In the supplement to Elzbacher's Anarchism, Rudolf Rocker deals with this problem in the following terms:
"All the political rights and liberties which people enjoy today, they do not owe to the good will of their governments, but to their own strength.... Great mass movements and whole revolutions have been necessary to wrest them from the ruling classes, who would never have consented to them voluntarily. What is important is not that the governments have decided to concede certain rights to the people,but why they had to do this.
"If Anarcho-Syndicalism nevertheless rejects the participation in national parliaments, it is not because they have no sympathy with the political struggles in general, but because its adherents are of the opinion that this form of activity is the very weakest and most helpless form of the political struggle for the workers....
"It is a fact that when socialist labor parties have wanted to achieve some decisive political reforms they could not do it by parliamentary action, but were obliged to rely wholly on the economic fighting power of the workers. The political general strikes in Belgium and Sweden for the attainment of universal suffrage are proof of this. And in Russia, it was the general strike in 1905 that forced the Tsar to sign the new constitution. It was the recognition of this which impelled the Anarcho-Syndicalists to center their activity on the socialist education of the masses and the utilization of their economic and social power. Their method is that of direct action in both the economic and political struggle of the time. By direct action they mean every method of the immediate struggle by the workers against economic and political oppression. Among these the outstanding are the strike in all its gradations, from the simple wage struggle to the general strike, organized boycott and all the other countless means which workers as producers have in their hands." (Pages 257-259)

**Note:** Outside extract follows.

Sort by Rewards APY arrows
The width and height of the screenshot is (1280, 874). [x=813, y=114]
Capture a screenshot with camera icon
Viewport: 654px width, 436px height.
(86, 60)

In this connection, the reader has but to recall the direct action movements of workers and students in our own Southern states, as well as in South Africa, Korea, Turkey, Japan, Venezuela, Hungary, Poland and East Germany. The American labor movement turned to parliamentary action not because economic action is ineffective but because it surrendered its greatest weapon--the right to strike--to the employing class, the State and the union dictators. The labor movement is in deep crisis because the membership has been infected by the counter-revolutionary virus of class collaboration of which parliamentarism is but one form.
Instead of chasing the Labor Party illusion, all who seek a progressive revolutionary transformation of society should work to re-educate and inspire the labor movement with revolutionary principles, from which revolutionary strategy and tactics will logically flow.